Ombudsman : Pelayanan ala Preman tak Pantas Dilakukan
Rabu 27-09-2017,09:01 WIB
Reporter : Redaksi
Editor : Redaksi
Bantah Mau Menabrak, Minta ASDP Buka Rekaman CCTV
KALIANDA – Keluhan sopir truk atas pelayanan jasa PT. ASDP Indonesia Ferry (Persero) Cabang Bakauheni, Lampung Selatan mendapat respons Ombudsman RI Perwakilan Lampung.
Lembaga yang bertugas melakukan pengawasan pelayanan ini mengkritik bahwa tindakan pemaksaan yang berbau penganiayaan tersebut tak pantas dilakukan oleh lembaga yang notabenenya sebagai instrumen negara dalam melakukan pelayanan terhadap pengguna layanan.
“Karenanya pejabat atau pelaksana pelayanan publik itu harus mengedepankan asas kepentingan umum, profesional, dan keterbukaan. Sehingga masyarakat pengguna layanan ditempatkan sebagai pemangku kepentingan yang di layani,” kata Asisten Senior Ombudsman RI Perwakilan Lampung Ahmad Saleh David Faranto kepada Radar Lamsel yang dimintai tanggapannya terkait keluhan sopir truk terhadap pelayanan PT. ASDP Cabang Bakauheni.
Dengan keterbukaan, kata bang David begitu sapaan akrab Ahmad Saleh David Faranto, pengguna layanan tidak akan mengalami kebingungan, ketakutan dan/atau korban tidak ramahnya pejabat atau pelaksana pelayanan dalam hal ini PT. ASDP Bakauheni.
“Ini harus menjadi perhatian kita. Masak iya pengguna layanan dalam hal ini supir truk katanya terkesan mau numbur petugas keamanan? Apa benar seperti itu?,” ungkap David lagi.

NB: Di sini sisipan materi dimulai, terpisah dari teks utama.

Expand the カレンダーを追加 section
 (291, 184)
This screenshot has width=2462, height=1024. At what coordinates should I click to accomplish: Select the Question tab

Peristiwa itu, lanjut David, harus jadi perhatian serius pimpinan PT. ASDP Cabang Bakauheni untuk mengusut dan memperbaiki termasuk menindaklanjuti ke ranah hukum yang lain jika memang memenuhi unsur. Hal yang sama bisa juga dilakukan oleh supir truk selaku pengguna layanan jika merasa menjadi korban atas peristiwa tersebut.
Ombudsman RI Perwakilan Provinsi Lampung sesuai kewenangannya mempersilakan pihak-pihak yang merasa dirugikan dalam pelayanan tersebut maupun pelayanan publik lainnya untuk menyampaikan kepada Ombudsman dengan menghubungi call center 137 atau 0721-251373.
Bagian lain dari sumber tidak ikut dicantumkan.